==== PROVIDED DATA ====

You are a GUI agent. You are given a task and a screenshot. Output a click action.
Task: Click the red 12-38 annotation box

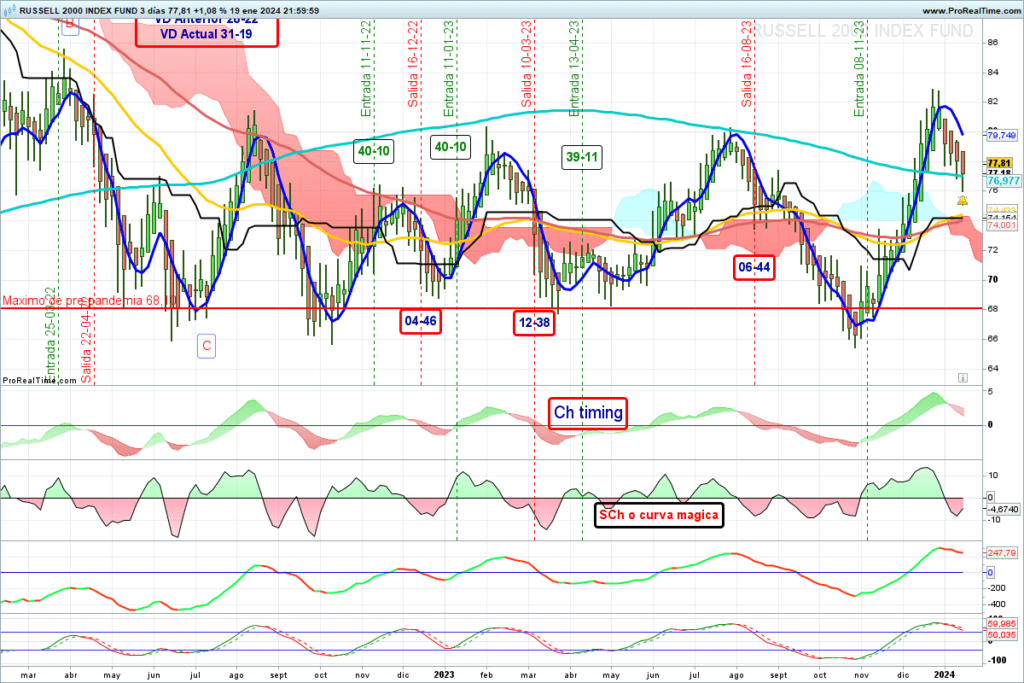pos(535,322)
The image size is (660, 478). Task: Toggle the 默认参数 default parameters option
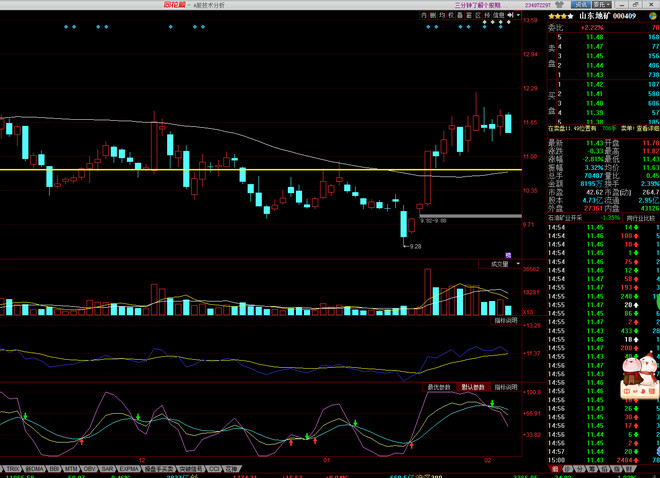[473, 387]
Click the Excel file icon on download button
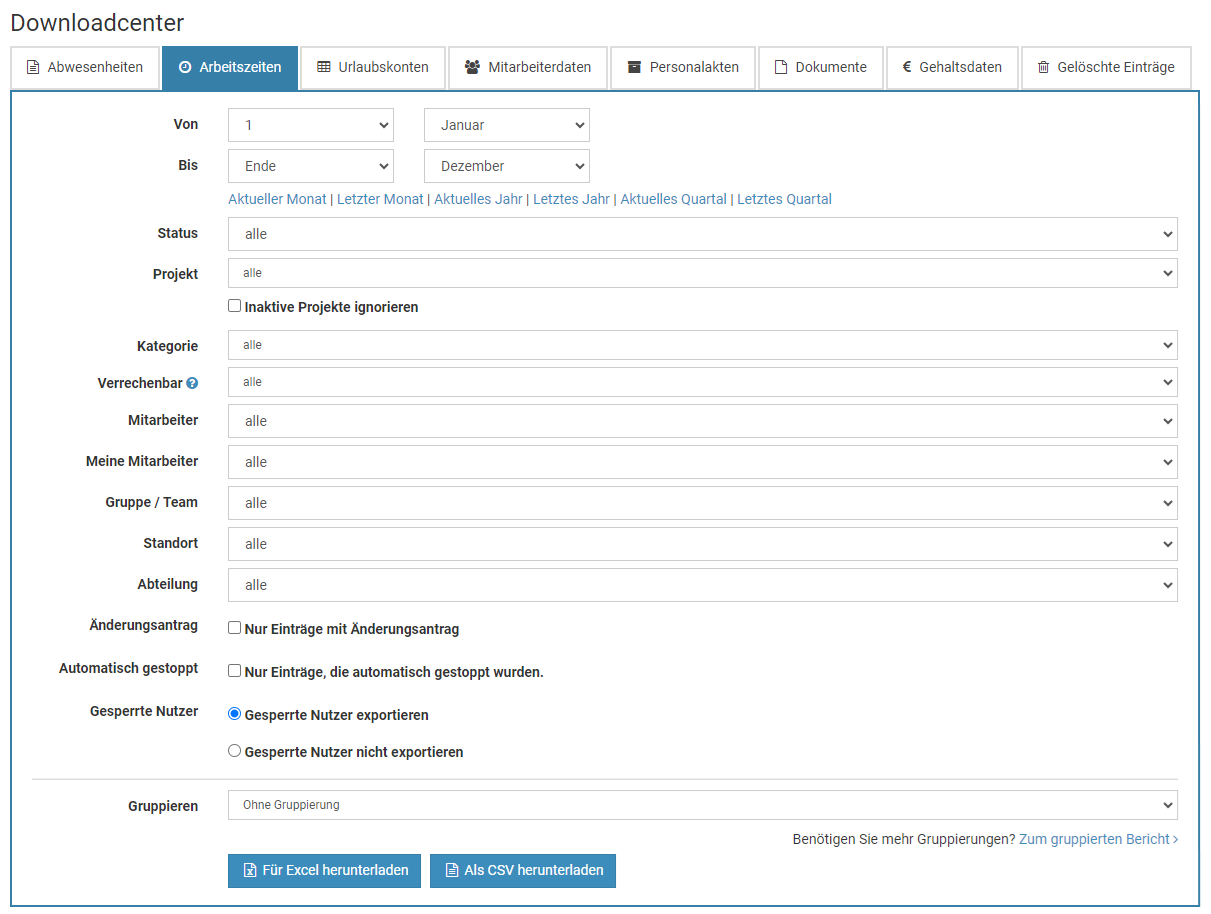The image size is (1211, 914). point(250,871)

====

▶ [EXERCISE REQUIREMENTS] Transcribe exactly the lines running from the line with "Task: Click the red 12-38 annotation box" to the last line of the entries. Pictures stay out of the copy.

▶ [WRITTEN SOLUTION]
Task: Click the red 12-38 annotation box

pos(535,322)
The image size is (660, 478). Task: Toggle the 默认参数 default parameters option
[473, 387]
Click the Excel file icon on download button
The image size is (1211, 914). point(250,871)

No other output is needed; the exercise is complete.